» Goal:
Arrange every line of the data below as a Markdown table with the columns "Row" and "Line", numbering the rows and omitting any blank lines. Leave the images out of your answer.

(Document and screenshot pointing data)
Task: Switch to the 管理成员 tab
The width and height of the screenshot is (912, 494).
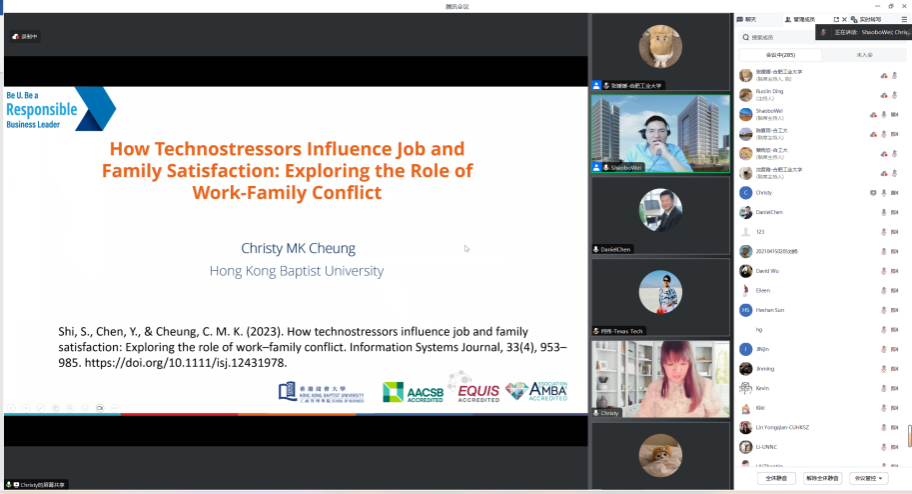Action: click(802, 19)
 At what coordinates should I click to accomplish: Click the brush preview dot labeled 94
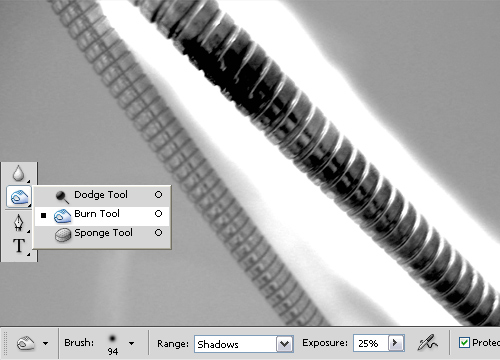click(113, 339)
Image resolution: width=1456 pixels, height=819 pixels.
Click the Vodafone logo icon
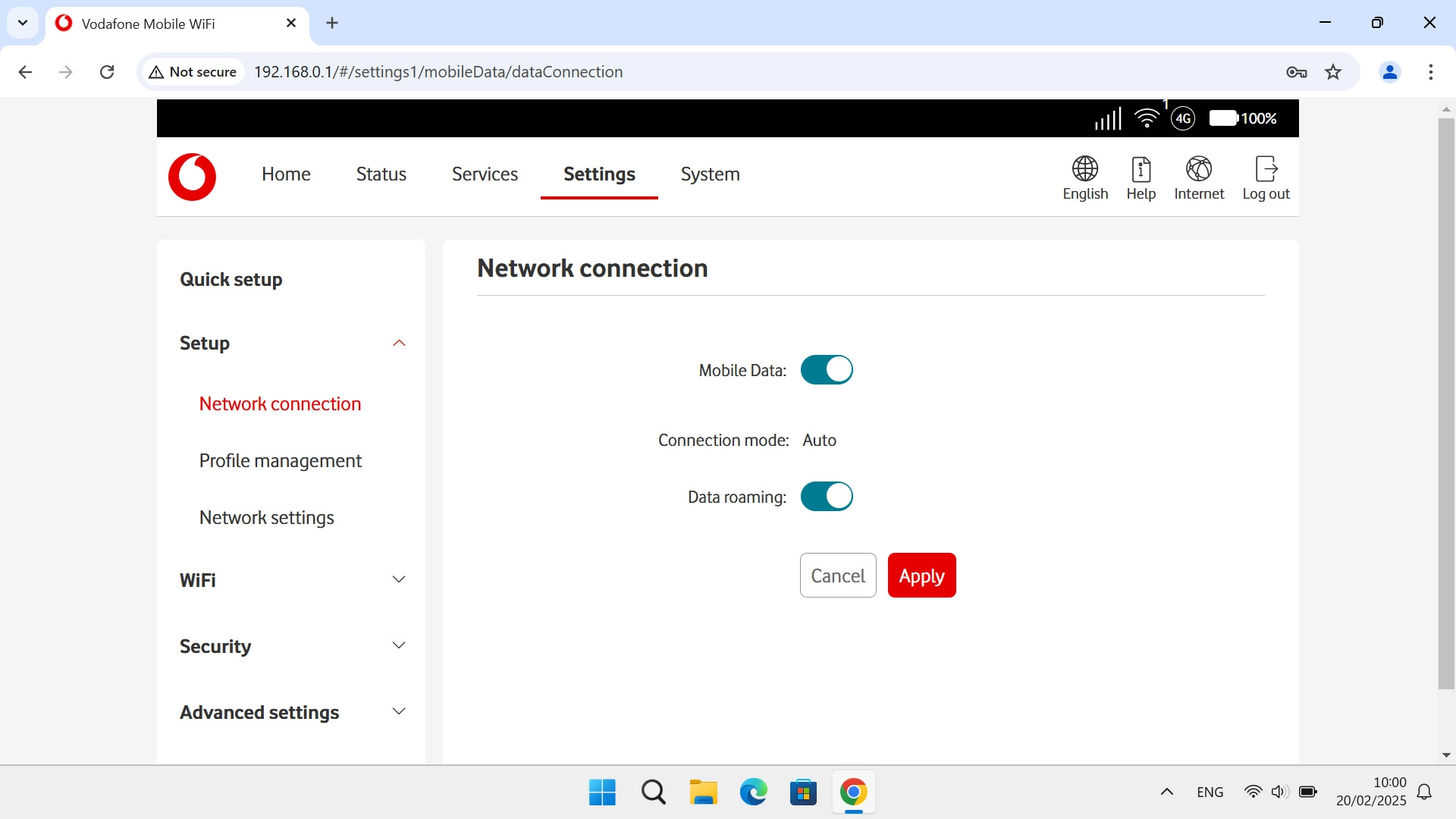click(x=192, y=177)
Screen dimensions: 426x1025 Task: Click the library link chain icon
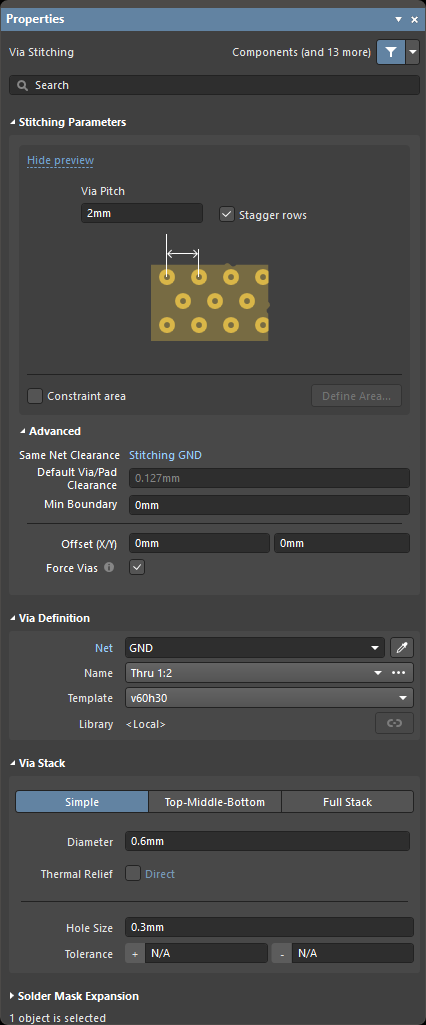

» Output:
| Row | Line |
|---|---|
| 1 | Task: Switch to the 管理成员 tab |
| 2 | The width and height of the screenshot is (912, 494). |
| 3 | Action: click(802, 19) |
| 4 |  At what coordinates should I click to accomplish: Click the brush preview dot labeled 94 |
| 5 | click(113, 339) |
| 6 | Image resolution: width=1456 pixels, height=819 pixels. |
| 7 | Click the Vodafone logo icon |
| 8 | click(x=192, y=177) |
| 9 | Screen dimensions: 426x1025 Task: Click the library link chain icon |